ROAD audio codec analysis

Not so long ago, in Habré, in the article “Application of nonlinear dynamics and Chaos theory to the task of developing a new audio data compression algorithm,” a fundamentally new audio codec with five unique properties never seen before was announced. Such a formulation aroused interest and a desire to understand a little what was happening.

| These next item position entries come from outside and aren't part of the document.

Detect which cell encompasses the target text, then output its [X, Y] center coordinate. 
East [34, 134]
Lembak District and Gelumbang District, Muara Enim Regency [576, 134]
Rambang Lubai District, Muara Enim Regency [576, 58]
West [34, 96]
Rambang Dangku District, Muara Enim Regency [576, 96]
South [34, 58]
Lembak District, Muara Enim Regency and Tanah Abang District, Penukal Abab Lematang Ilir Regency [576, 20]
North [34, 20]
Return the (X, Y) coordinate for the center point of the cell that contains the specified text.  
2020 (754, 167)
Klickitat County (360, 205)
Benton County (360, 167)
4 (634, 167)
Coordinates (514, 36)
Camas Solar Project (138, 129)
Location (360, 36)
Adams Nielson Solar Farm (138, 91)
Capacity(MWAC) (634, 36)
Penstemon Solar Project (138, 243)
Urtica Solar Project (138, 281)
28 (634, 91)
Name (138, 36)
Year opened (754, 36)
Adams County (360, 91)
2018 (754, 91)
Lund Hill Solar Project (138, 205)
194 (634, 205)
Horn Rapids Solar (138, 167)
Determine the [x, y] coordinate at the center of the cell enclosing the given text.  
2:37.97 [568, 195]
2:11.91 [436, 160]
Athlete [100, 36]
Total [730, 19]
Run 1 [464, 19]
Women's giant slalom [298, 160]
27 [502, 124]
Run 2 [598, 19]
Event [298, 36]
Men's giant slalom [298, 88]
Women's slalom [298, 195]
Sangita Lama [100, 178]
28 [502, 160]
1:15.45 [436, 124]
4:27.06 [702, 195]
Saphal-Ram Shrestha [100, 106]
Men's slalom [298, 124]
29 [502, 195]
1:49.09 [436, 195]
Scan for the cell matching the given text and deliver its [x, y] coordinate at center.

Next will be considered the declared unique properties and made several test measurements.

Property Overview

Pre-listening

The article describes a rather complicated formula for explaining this property, but in fact everything is much simpler. In fact, this property means that not all of the signal is subjected to compression, but only a part of it, as shown in the following image:

')
Here, the source signal is marked in green, in blue - averaged over a certain number of points (samples) and stored in an explicit form, and in red - the remainder subjected to compression.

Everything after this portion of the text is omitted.